Sunny Barbados is no longer a (tax) paradise. At least according to the European Union. The Council of the European Union updated the list of non-cooperative jurisdictions for tax purposes by removing the eastern Caribbean island. The list enters for Dominica, part of the Windward archipelago in the Lesser Antilles. The island country was included in the EU list as it received a partially compliant assessment from the Global Forum and has not yet resolved its fiscal issues.
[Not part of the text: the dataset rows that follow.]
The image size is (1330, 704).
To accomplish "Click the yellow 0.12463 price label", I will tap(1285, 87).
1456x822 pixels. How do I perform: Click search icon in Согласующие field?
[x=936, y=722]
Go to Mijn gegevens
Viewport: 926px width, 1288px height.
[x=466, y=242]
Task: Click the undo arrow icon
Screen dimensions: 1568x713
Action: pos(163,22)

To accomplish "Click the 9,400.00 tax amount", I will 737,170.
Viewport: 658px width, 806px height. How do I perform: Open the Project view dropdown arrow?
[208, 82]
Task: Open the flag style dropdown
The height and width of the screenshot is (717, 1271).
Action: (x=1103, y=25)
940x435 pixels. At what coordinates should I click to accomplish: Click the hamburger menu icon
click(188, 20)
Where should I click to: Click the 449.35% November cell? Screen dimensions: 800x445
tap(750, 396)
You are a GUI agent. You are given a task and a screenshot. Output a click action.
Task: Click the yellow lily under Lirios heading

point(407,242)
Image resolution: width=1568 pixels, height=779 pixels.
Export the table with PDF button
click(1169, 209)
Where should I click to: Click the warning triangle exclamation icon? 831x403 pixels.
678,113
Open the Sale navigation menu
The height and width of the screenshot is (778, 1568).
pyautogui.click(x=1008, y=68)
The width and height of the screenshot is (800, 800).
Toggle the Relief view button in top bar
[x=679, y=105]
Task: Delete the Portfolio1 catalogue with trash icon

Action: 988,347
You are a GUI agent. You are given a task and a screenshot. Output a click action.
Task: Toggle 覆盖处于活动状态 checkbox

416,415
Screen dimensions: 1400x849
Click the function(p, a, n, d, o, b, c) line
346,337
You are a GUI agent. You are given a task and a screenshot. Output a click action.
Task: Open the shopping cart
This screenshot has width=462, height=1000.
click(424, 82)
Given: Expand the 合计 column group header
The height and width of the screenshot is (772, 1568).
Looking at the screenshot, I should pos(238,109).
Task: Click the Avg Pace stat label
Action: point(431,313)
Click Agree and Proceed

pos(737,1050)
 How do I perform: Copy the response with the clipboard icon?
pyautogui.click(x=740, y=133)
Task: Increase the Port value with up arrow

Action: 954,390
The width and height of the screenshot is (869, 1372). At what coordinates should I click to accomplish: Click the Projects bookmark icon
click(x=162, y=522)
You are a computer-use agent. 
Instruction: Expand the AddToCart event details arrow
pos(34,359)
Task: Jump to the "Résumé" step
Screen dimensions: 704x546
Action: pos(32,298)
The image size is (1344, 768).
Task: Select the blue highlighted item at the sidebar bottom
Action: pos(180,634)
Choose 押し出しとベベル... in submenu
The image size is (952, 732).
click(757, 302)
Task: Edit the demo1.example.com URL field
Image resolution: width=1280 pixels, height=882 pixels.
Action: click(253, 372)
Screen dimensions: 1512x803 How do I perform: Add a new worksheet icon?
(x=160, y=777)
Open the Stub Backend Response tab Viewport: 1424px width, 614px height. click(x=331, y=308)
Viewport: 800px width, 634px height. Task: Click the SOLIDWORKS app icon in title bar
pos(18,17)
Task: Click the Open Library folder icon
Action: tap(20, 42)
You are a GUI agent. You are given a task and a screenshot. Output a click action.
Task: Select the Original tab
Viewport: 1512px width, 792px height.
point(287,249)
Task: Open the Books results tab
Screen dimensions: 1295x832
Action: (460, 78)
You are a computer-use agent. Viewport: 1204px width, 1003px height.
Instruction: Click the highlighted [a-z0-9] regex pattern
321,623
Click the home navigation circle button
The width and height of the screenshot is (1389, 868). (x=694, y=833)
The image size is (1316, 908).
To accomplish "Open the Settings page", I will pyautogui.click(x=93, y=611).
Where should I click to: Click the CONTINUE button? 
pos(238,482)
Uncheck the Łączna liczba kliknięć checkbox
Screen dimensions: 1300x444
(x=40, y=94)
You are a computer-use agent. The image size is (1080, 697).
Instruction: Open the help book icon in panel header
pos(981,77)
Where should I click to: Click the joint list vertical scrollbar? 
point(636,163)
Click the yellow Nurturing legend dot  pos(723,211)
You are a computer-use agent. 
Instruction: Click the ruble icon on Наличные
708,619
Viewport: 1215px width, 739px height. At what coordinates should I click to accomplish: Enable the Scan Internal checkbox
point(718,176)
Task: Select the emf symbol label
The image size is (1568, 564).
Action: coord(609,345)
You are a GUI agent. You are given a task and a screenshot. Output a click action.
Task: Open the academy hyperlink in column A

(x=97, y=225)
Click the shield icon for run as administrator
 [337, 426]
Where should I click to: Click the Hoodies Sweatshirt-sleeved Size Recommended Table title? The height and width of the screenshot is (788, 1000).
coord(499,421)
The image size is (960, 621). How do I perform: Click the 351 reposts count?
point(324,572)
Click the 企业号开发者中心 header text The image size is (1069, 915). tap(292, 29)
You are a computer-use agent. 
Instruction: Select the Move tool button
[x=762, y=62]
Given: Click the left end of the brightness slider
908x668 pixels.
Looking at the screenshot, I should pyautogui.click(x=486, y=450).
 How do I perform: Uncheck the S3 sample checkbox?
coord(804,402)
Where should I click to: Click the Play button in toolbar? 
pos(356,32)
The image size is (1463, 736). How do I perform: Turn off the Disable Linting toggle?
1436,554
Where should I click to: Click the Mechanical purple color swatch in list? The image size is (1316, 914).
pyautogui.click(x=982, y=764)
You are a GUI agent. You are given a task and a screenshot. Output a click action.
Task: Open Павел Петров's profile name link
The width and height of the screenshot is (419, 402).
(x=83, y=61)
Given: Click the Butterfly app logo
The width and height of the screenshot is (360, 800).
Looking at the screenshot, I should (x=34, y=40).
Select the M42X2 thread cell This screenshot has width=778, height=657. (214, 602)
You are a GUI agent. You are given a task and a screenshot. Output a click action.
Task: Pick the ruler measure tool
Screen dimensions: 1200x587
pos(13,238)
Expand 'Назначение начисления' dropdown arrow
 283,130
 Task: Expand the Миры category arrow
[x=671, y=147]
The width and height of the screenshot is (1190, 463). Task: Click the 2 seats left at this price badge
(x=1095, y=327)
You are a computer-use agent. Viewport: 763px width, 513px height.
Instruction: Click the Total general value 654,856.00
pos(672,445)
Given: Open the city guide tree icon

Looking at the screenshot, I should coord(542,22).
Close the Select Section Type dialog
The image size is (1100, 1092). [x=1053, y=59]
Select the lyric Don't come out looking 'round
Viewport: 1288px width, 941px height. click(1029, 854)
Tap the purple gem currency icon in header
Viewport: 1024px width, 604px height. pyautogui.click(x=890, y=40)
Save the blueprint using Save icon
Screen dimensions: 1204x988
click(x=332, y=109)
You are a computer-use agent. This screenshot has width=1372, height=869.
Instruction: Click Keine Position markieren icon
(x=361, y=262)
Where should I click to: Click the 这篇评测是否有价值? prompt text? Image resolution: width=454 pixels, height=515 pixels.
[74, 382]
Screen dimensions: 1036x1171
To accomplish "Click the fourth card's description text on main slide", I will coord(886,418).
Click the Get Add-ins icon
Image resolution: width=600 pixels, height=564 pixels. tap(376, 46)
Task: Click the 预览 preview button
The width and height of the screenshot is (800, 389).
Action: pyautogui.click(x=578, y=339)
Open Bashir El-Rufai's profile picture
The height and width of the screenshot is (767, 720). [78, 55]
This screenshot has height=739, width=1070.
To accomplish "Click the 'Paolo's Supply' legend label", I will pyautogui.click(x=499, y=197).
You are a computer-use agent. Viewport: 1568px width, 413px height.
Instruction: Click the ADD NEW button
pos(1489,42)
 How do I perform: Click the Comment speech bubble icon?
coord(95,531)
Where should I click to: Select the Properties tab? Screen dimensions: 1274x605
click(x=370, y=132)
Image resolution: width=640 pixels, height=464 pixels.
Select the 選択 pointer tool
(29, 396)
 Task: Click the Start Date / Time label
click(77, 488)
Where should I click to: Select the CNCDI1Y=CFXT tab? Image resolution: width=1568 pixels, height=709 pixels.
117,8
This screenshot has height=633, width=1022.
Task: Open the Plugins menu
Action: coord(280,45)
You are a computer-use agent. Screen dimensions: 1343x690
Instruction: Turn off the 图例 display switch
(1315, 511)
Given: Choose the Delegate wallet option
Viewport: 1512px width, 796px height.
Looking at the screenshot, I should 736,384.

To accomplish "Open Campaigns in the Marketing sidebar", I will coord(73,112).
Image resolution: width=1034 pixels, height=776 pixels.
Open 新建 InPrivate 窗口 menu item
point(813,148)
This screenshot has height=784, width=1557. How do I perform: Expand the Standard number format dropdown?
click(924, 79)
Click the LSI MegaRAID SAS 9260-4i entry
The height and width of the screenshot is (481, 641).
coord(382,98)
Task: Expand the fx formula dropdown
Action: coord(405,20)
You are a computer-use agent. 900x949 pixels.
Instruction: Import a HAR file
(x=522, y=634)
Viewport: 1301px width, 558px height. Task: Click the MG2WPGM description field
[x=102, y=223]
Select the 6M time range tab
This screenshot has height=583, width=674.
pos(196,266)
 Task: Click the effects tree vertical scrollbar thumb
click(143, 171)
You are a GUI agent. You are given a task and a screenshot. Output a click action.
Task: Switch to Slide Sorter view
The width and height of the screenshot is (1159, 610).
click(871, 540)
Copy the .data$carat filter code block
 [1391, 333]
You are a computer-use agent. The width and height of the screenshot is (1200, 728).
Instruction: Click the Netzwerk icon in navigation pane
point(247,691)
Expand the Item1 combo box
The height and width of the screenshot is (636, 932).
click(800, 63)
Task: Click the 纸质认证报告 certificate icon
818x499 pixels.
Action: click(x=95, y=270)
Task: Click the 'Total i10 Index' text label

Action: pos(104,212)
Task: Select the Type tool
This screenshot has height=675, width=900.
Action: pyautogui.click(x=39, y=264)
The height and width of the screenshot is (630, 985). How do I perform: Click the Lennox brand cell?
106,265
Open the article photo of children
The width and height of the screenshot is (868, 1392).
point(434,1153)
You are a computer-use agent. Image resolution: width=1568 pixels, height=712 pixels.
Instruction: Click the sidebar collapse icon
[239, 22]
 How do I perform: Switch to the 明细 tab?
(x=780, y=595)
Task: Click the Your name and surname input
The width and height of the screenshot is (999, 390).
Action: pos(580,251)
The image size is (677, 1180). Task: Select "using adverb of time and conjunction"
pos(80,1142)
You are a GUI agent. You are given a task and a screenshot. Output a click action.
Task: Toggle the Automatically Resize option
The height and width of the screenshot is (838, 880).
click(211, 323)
Barbados, on the other hand, had been added to the list in October 2020 after receiving a similar evaluation. have now been granted an additional review by the Global Forum and have therefore been categorized and placed in a progress document pending the results of the review.
The list, introduced in 2017, includes jurisdictions around the world that have not engaged in a constructive dialogue with the EU on tax governance or have failed to meet their commitments to implement the reforms necessary to comply with a set of objective criteria of good tax governance. These criteria concern tax transparency, fair taxation and the implementation of international tax standards. To date they are blacklisted: Dominica, American Samoa, Anguilla, Fiji, Guam, Palau, Panama, Samoa, Trinidad and Tobago, United States Virgin Islands, Vanuatu and Seychelles.
The list is a tool created to combat fraud and tax evasion, non-payment or partial payment of taxes, in violation of the law. It also aims to reduce tax avoidance (i.e. the use of legal means to minimize tax burdens) and money laundering understood as concealing the origin of illegally obtained capital.